The Shiva Purana is a much sacred text for the Hindus, particularly to those that adhere on Shiv's faith and are called 'Shaiva'. This is a huge tome containing 24,000 Slokas. Lord Shiva is truly the deity of all those who have no other succor or promise of help from any other deities.
The word purana means old or ancient. Thus the puranas are old and ancient texts that have come down to us through the ages. They have stories about famous people and descriptions of religion and society of those times.
The definition of a Purana is, in fact, quite precise. To be considered a proper Puranas, a text to has to cover five subjects. These are known as the five characteristics of a Purana. Traditionally, a purana must firstly describe the primary creation of the universe; this is known as sarga. But once the universe is created, it is periodically destroyed and created again.

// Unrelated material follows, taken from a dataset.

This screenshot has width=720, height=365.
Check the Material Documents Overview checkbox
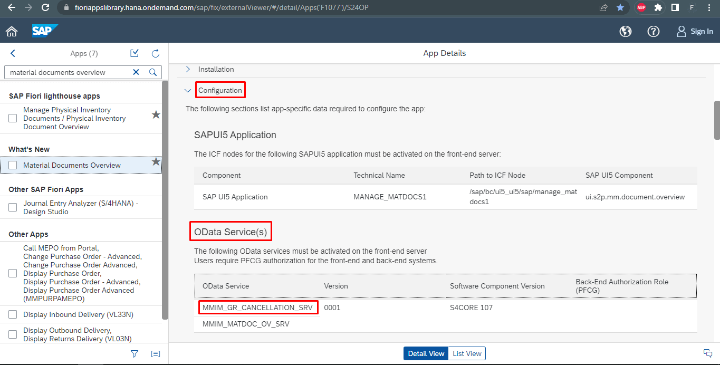pyautogui.click(x=12, y=165)
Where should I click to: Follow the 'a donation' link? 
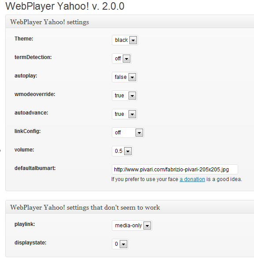click(x=192, y=179)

A purana must secondly describe this process of periodic destruction and creation; this is known as pratisarga.
A purana must thirdly list out the genealogies of gods and saints, this is known as vamsha.

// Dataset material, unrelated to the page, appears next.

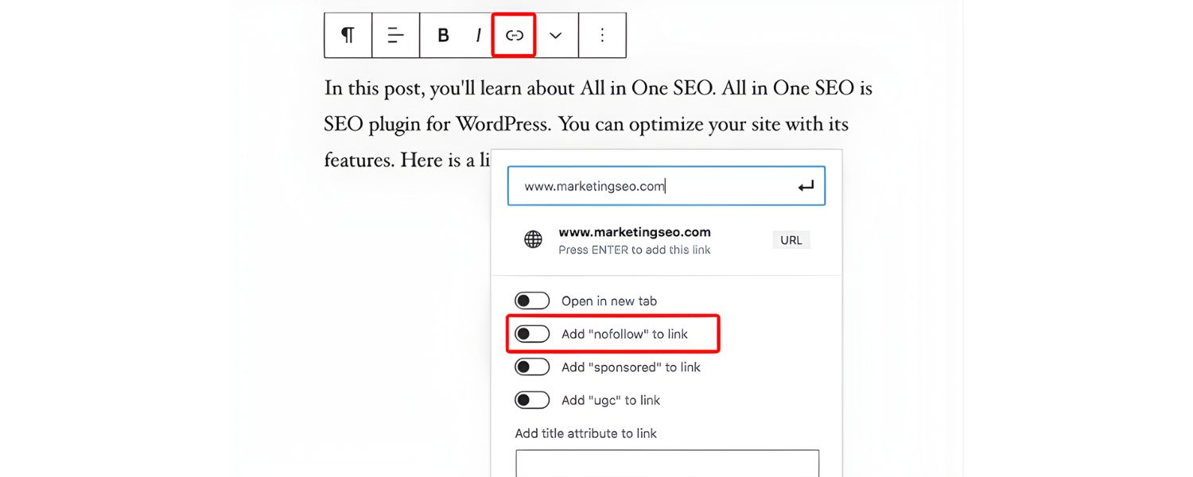Toggle bold formatting
This screenshot has width=1193, height=477.
point(444,35)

Fourthly, a Purana must catalog the various manvantaras, this is, the many different eras that the earth or the universe has passed through.
And finally, a Purana must have a history of the royal dynasties, vamshanucharita.
Around this core skeleton of the five subjects, any Purana normally contains matters of religious concern, customs, ceremonies, sacrifices, festivals, duties of the various castes, different types of donations, details of constructions of temples and images and descriptions of places of pilgrimage.
Eighteen mahapuranas are divided into three groups and each group has six texts. The Hindu Trinity consists of Brahma, Vishnu and Shiva. Brahma is regarded as the creator, Vishnu the preserver and Shiva the destroyer. Since all three are important gods, all these are given due emphasis in any Purana. But the relative emphasis often varies from Purana to Purana.